Tulis ulang bagian teks tentang reformasi Polri dari "SELAMAT MEMBACA" sampai "profesional dan akuntabilitas.", dan ubah "masyarakat" menjadi "warga".

▶ _Kutipan Teks_
====
SELAMAT MEMBACA

Monday, 1 July 2013

HUT POLRI KE-64


CATATAN REFORMASI POLRI DI HUT BHAYANGKARA KE-64
Oleh : Ian Haba Ora

Reformasi Polri
Reformasi polisi merupakan bagian dari reformasi sektor keamanan. Reformasi sektor keamanan merupakan sebuah konsep reformasi dibidang keamanan yang bersifat holistic, mulai dari aktor, disiplin dan aktivitas; bergerak didalam prinsip dan norma demokratis; dengan demikian tujuan akhir dari RSK adalah terbentuknya sebuah sistem keamanan nasional yang integratif, demokratis dan humanis. Sedangkan reformasi kepolisian didefenisikan sebagai transformasi organisasi kepolisian agar lebih profesional dan akuntabel dalam memberikan pelayanan, tanggap dalam merespon ancaman, serta responsif dalam memahami kebutuhan masyarakat. Disini polisi dituntut untuk profesional dan akuntabilitas.
====
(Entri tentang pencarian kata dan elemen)

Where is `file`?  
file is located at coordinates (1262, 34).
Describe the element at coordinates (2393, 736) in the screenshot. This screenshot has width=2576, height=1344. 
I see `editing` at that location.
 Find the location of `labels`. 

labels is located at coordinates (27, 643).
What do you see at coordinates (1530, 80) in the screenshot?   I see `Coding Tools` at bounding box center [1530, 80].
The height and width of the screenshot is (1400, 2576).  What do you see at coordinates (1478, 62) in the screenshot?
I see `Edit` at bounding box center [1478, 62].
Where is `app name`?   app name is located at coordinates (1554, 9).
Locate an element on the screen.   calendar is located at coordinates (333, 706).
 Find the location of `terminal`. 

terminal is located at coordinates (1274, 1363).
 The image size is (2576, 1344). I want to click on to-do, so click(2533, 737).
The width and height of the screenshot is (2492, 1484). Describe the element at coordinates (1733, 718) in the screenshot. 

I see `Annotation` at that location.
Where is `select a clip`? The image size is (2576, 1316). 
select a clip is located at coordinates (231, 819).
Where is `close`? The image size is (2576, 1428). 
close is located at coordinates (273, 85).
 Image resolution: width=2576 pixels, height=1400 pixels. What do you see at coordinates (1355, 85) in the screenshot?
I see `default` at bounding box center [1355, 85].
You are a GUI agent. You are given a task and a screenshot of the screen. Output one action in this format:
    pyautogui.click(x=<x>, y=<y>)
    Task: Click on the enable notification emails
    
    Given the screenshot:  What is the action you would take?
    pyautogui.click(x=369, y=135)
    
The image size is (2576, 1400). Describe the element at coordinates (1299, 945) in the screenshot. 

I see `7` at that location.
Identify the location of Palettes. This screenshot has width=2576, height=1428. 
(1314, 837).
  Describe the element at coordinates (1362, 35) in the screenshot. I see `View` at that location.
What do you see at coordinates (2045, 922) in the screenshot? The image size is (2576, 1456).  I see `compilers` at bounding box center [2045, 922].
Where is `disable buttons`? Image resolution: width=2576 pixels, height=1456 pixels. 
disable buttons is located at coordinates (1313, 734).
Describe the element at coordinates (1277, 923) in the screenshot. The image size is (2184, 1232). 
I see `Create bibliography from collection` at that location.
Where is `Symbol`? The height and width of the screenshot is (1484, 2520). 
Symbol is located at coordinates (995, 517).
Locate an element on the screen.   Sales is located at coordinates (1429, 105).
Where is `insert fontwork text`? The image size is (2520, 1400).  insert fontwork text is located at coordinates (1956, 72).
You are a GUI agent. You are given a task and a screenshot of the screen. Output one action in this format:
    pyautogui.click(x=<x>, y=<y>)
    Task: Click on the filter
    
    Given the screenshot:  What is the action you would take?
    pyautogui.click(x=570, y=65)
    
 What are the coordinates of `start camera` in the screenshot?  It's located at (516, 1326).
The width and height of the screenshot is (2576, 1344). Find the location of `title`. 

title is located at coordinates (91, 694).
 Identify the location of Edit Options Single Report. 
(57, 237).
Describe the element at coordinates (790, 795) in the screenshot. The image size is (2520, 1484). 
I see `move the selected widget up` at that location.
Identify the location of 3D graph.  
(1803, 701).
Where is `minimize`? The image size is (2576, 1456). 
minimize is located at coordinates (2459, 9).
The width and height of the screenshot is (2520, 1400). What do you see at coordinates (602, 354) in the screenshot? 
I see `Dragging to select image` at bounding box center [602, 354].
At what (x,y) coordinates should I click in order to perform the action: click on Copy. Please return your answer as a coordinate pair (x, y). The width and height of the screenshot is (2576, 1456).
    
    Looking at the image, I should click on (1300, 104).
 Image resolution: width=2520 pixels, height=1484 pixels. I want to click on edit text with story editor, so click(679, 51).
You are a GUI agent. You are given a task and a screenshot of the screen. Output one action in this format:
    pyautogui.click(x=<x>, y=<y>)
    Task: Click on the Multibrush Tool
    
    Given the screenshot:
====
▶ _Jawaban_
SELAMAT MEMBACA

Monday, 1 July 2013

HUT POLRI KE-64


CATATAN REFORMASI POLRI DI HUT BHAYANGKARA KE-64
Oleh : Ian Haba Ora

Reformasi Polri
Reformasi polisi merupakan bagian dari reformasi sektor keamanan. Reformasi sektor keamanan merupakan sebuah konsep reformasi dibidang keamanan yang bersifat holistic, mulai dari aktor, disiplin dan aktivitas; bergerak didalam prinsip dan norma demokratis; dengan demikian tujuan akhir dari RSK adalah terbentuknya sebuah sistem keamanan nasional yang integratif, demokratis dan humanis. Sedangkan reformasi kepolisian didefenisikan sebagai transformasi organisasi kepolisian agar lebih profesional dan akuntabel dalam memberikan pelayanan, tanggap dalam merespon ancaman, serta responsif dalam memahami kebutuhan warga. Disini polisi dituntut untuk profesional dan akuntabilitas.